The conversation on the Goldwater Rule is taking place now. Don't miss out on the latest in the debate.
Alan D. Blotcky, PhD; Ronald W. Pies, MD; and H. Steven Moffic, MD, wrote this piece for the cover of Psychiatric TimesTM 2022 January issue. In their opinion, we can better define, clarify, and expand this rule to fit today’s societal needs, and it can be done ethically and effectively.
“In our view, the Goldwater Rule’s basic rationale is correct. However, ethical guidelines are not meant to remain static and fixed. Over years or decades, provisions may need to be revised or at least further delineated. Such is the case, in our opinion, with respect to the Goldwater Rule,” they wrote.
They go on to give 2 example cases of inappropriate and appropriate responses to media questioning on the mental state of public figures.
“Once revised, the Goldwater Rule could serve as a roadmap for psychiatrists and others who have a responsibility to improve the community and better the public health as they avoid the pitfalls of “armchair diagnosis.””
James L. Knoll IV, MD disagrees with the need for a change to the Goldwater Rule.
“By now, it is painfully apparent that most advocates of liberalizing or abolishing the [Goldwater Rule] are motivated by political partisanship. The temptation is evidently too great for us to avoid using the mantle of our profession to stigmatize a political figure with pejorative labels.”
In refuting his colleagues’ points, Knoll came up with a set of his own rules, the Knoll-Water Rules.
The Number 1 rule? GWR violations damage the credibility of psychiatry. Psychiatry is not in need of further credibility damage.
Responding to Dr Knoll, Drs Blotcky, Pies, and Moffic brought their varying perspectives back to the issue of the Goldwater Rule. What do all these responses share? A belief that refinements to the Goldwater Rule will advance the cause of psychiatry’s mission as a helping profession.
“The mission of psychiatry is to better society and improve public health. That mission cannot be accomplished in a clinician’s office. It requires contact with the community, often through the press. There must be ethical ways for psychiatrists and other professionals to achieve this stated mission,” said Dr Blotcky.
David T. Springer, MD, also disputes the claim that the rule needs changed. To him, “One individual’s “disinformation” is another person’s truth.”
“I believe that it does not serve the public good to give a scientific veneer to what amounts to a political opinion,” wrote Springer.
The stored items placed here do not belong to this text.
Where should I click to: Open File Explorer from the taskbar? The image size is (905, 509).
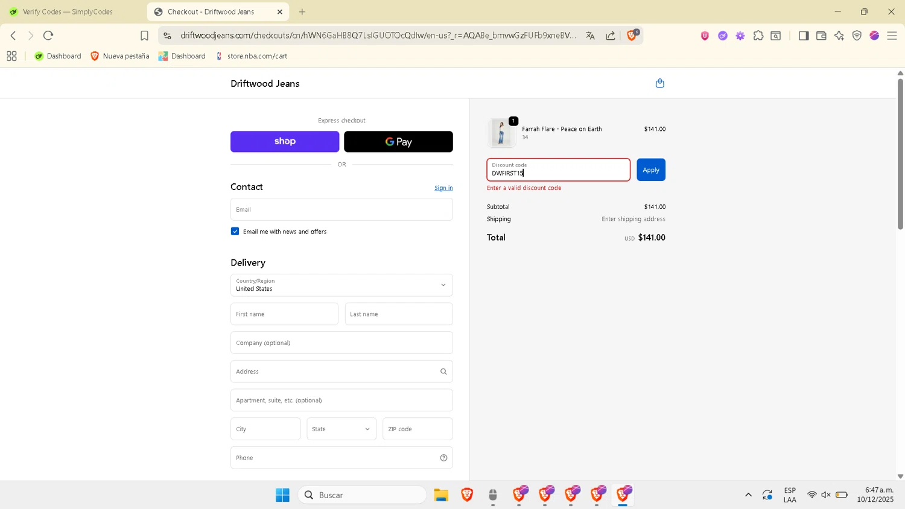pos(441,495)
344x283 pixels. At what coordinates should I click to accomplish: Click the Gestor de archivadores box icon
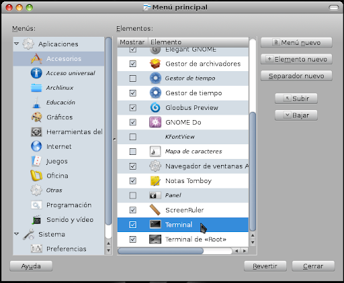click(155, 64)
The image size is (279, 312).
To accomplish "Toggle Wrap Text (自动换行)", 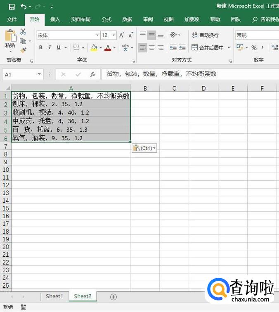I will click(206, 35).
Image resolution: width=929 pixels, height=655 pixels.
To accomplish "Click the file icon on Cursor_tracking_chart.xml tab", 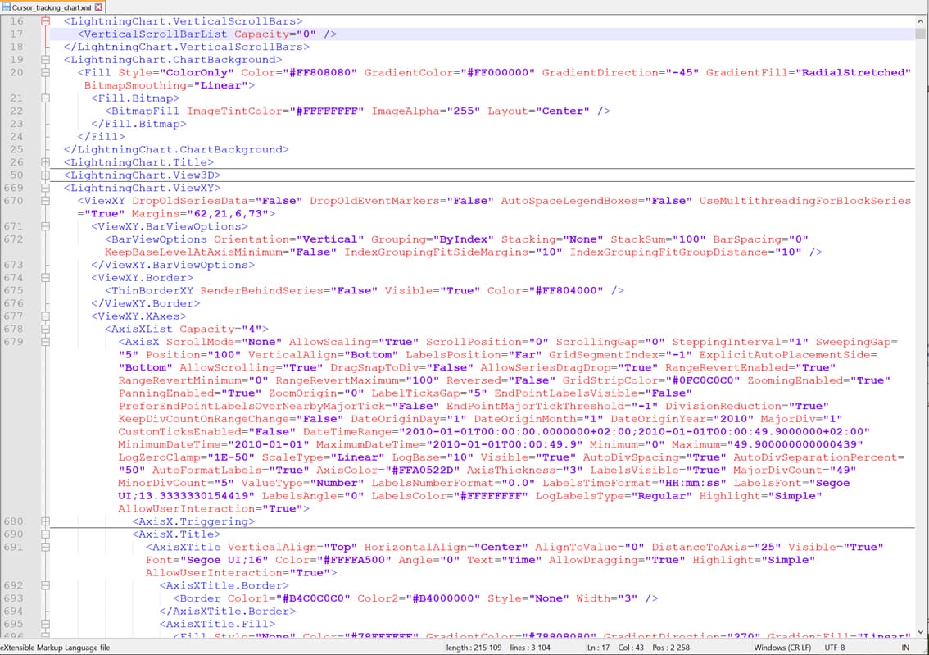I will tap(7, 7).
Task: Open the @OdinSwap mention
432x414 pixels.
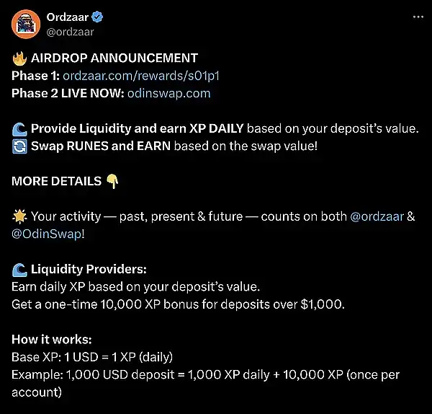Action: 48,234
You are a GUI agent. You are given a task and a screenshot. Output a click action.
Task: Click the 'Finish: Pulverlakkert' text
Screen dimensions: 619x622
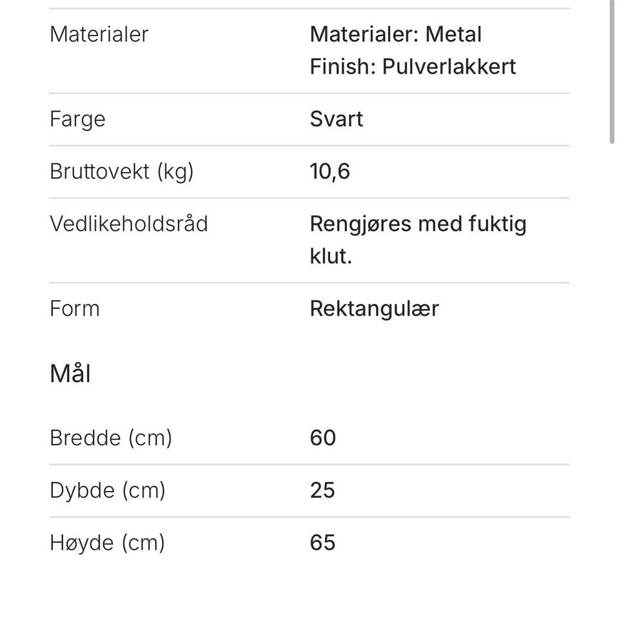click(413, 66)

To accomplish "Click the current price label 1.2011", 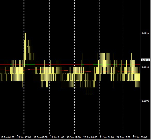I will pos(145,60).
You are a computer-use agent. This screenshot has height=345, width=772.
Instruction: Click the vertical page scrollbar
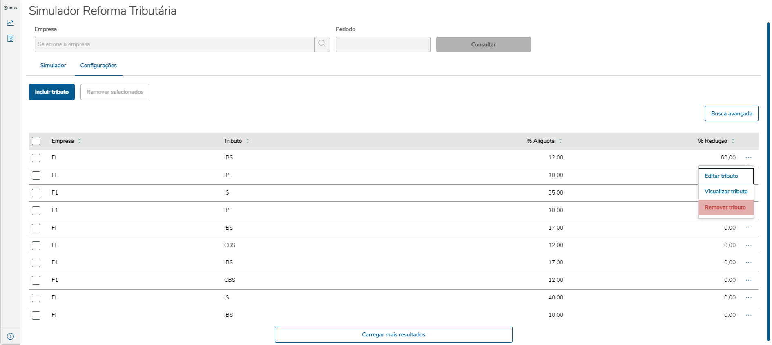pyautogui.click(x=768, y=179)
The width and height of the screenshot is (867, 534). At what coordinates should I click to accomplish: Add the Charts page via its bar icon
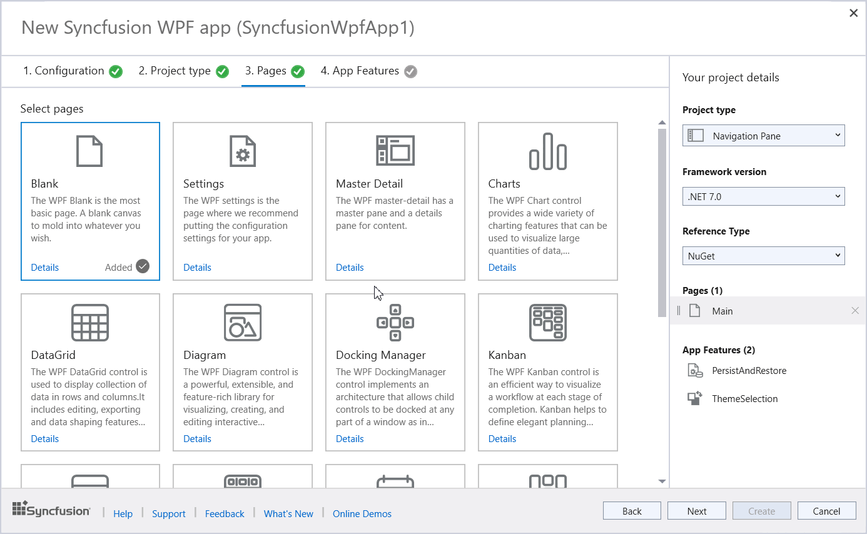pos(547,151)
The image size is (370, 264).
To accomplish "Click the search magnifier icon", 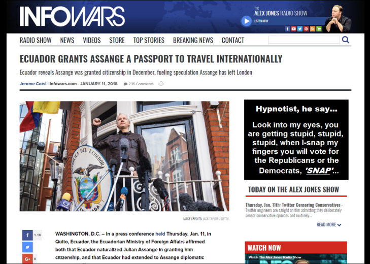I will pyautogui.click(x=346, y=40).
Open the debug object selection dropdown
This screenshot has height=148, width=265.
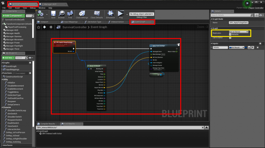click(x=141, y=14)
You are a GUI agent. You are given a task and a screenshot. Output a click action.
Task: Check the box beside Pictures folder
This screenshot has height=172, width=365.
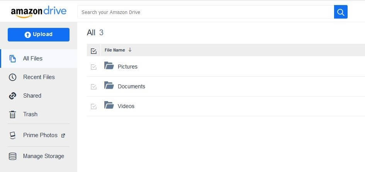tap(93, 67)
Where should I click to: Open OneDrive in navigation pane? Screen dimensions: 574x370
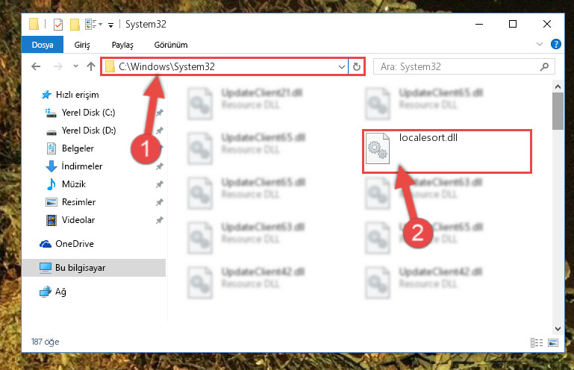point(75,244)
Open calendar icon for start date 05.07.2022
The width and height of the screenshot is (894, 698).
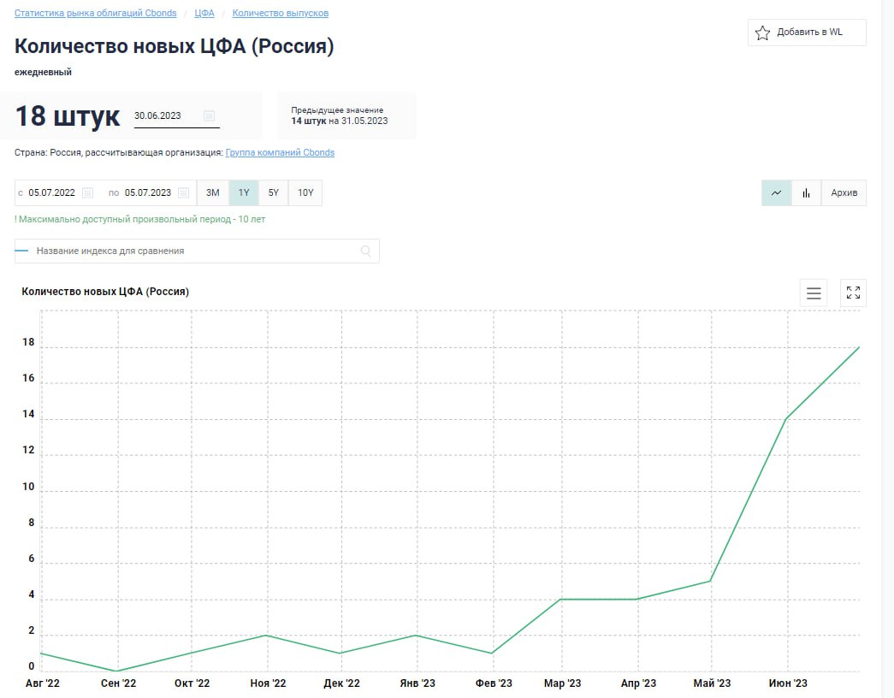click(x=87, y=192)
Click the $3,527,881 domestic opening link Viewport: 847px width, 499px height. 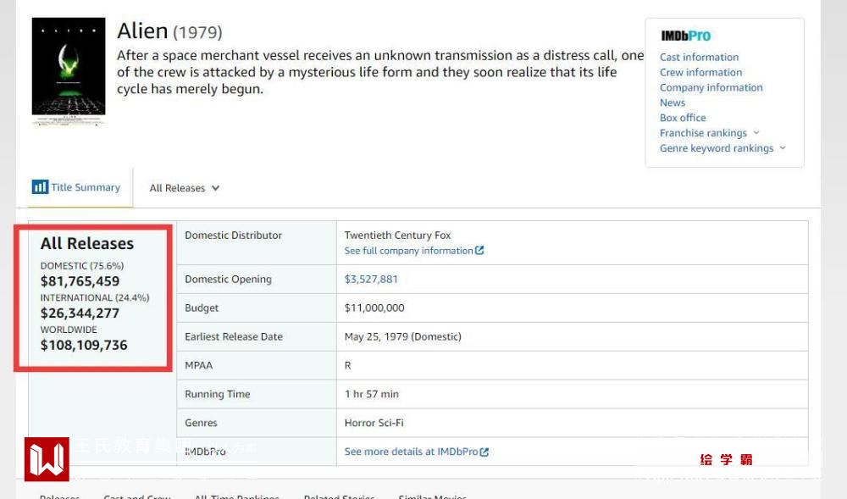(371, 280)
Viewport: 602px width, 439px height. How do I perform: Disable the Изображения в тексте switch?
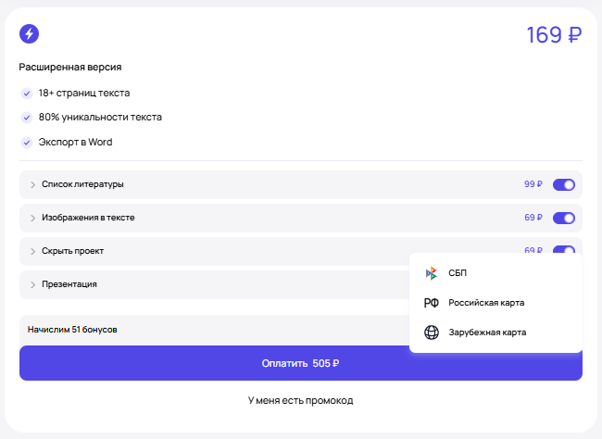pos(563,218)
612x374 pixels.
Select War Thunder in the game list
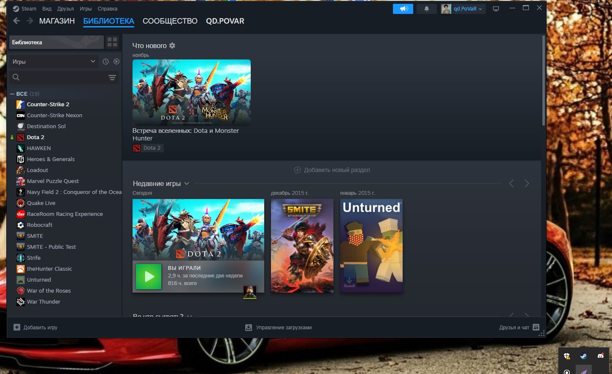click(x=43, y=301)

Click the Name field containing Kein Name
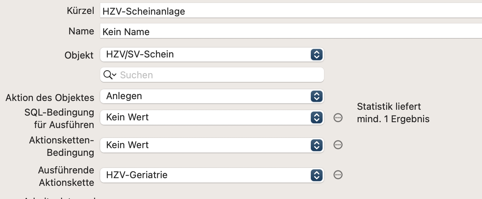[x=291, y=31]
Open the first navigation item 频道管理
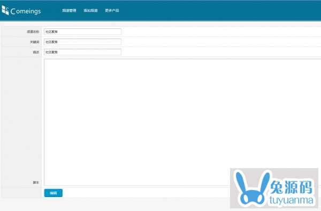Image resolution: width=321 pixels, height=211 pixels. [69, 11]
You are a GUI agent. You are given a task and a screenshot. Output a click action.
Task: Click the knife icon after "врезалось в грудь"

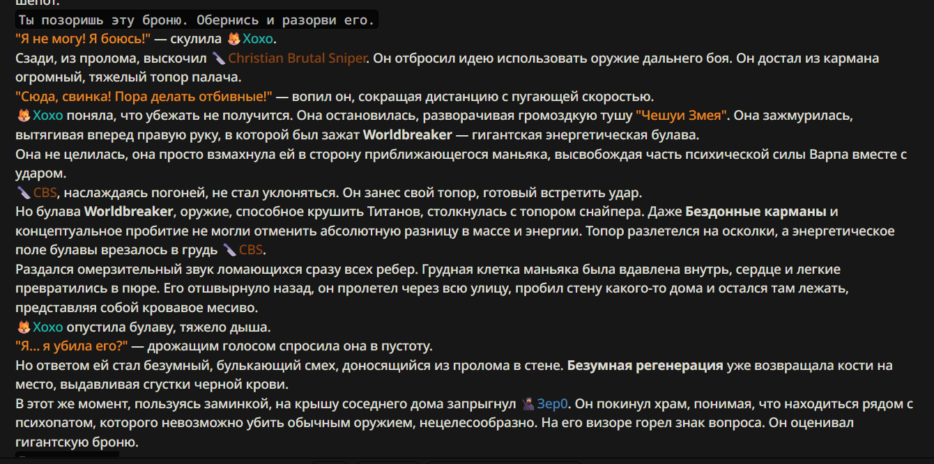pyautogui.click(x=229, y=249)
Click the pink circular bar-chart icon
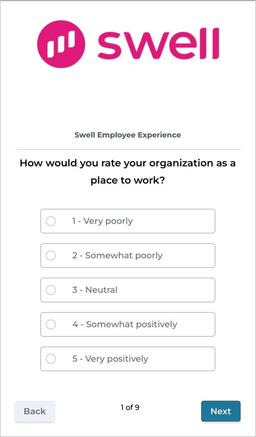 (61, 44)
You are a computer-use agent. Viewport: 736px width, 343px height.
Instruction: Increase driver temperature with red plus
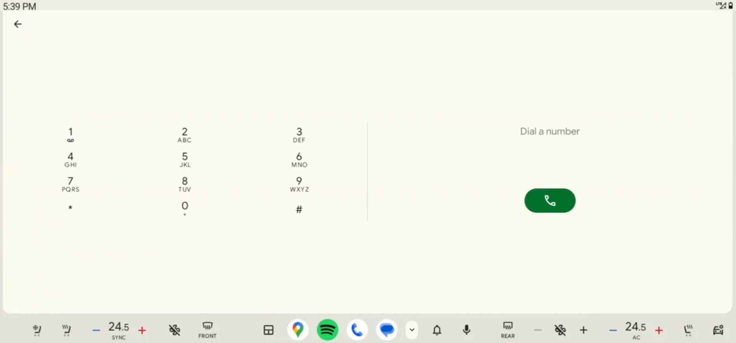click(142, 330)
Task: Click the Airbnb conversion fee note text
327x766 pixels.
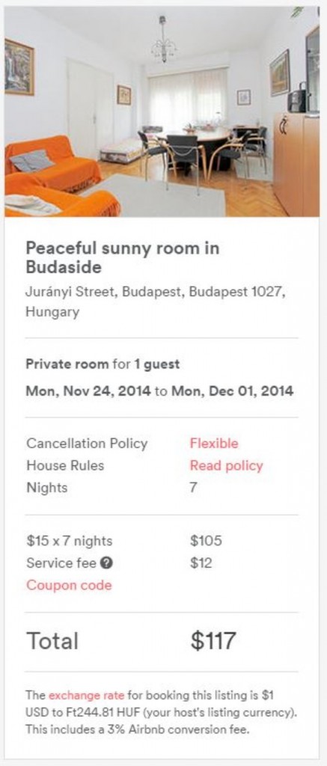Action: pyautogui.click(x=138, y=731)
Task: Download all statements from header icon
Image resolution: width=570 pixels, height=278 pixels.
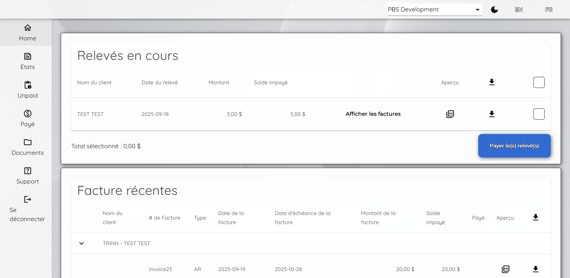Action: (x=491, y=82)
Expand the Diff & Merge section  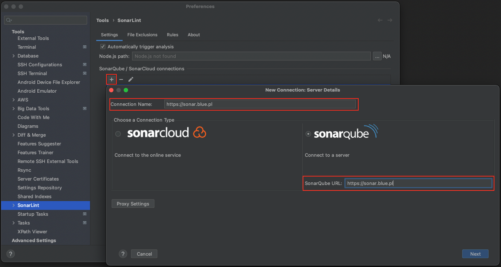tap(14, 135)
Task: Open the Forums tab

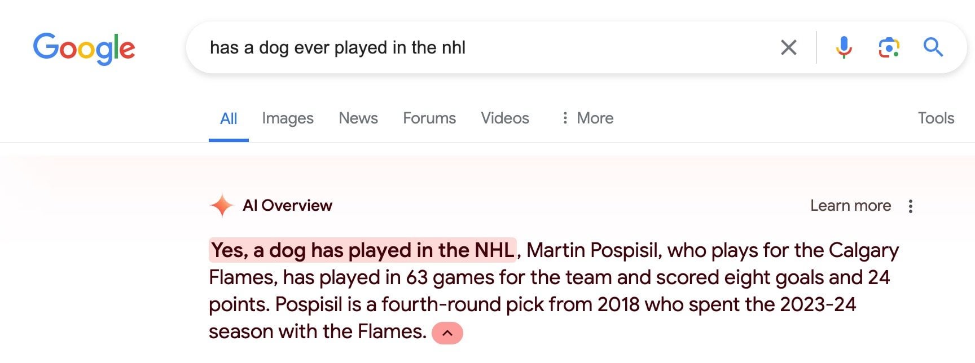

In his individual response to Dr Springer, Dr Blotcky asserts that “psychiatrists and other mental health professionals are in a unique position to comment on public health and societal matters due to our training, experience, and expertise.”
Read: Psychiatry’s Mission
Dr Pies, in his response to Dr Springer, discusses how best to interact with the media as a mental health professional, which is sometimes unavoidable. He shares his opinion that “an appropriate response to a reporter’s question is not always or necessarily the wisest response…”
Additionally, he points out that the APA often speaks out on public health issues and policies that affect the well-being of the general public and our patients. Why then should psychiatrists keep quiet?
Using his experiences from numerous psychiatric ethics committees, Dr Moffic responds to Dr Springer with this idea: “We also need to remind ourselves that we are public and political servants. Politics influence the funding of our work and licensing. It is impossible to completely separate the professional from the political.”
Dr Moffic also recommends the inclusion of a psychiatrist in future presidential administrations, especially as rates of anxiety, depression, suicidality, and burnout rise.
Dr Springer returned with the sentiment that psychiatrists must keep to the current restrictions of the Goldwater Rule in order to follow the key tenet of “do no harm.”
James L. Fleming, MD, responds to Drs Blotcky, Pies, and Moffic very differently: He believes they did not go far enough, calling them “reasonable, but insufficient.”
He believes this for 2 reasons. 1) The former US president’s extreme actions seem to still present a danger to the country and its citizens. 2) the APA does not specify how best to comment on public behaviors while also avoiding giving a professional opinion.
Responding to Dr Fleming, Dr Blotcky is unsurprised that some psychiatrists believe their suggested changes do not do enough.
“In light of psychiatry’s stated mission of bettering public health and improving society, it is reasonable for some mental health experts to believe that rendering opinions on public health and societal matters is within the purview of our field. I concur with that view.”
He concludes that only one thing can be done: compromise.
Dr Moffic, in his response, states that Dr Fleming’s opinion explores the other side of the coin.
“What we all must remember and emphasize, and what seems to have been forgotten or ignored by most of us and the media with the Goldwater Rule prohibiting any professional commentary on a public figure not examined and not giving permission, is that we can—and ethically must—still engage with public issues of psychiatric relevance,” wrote Moffic.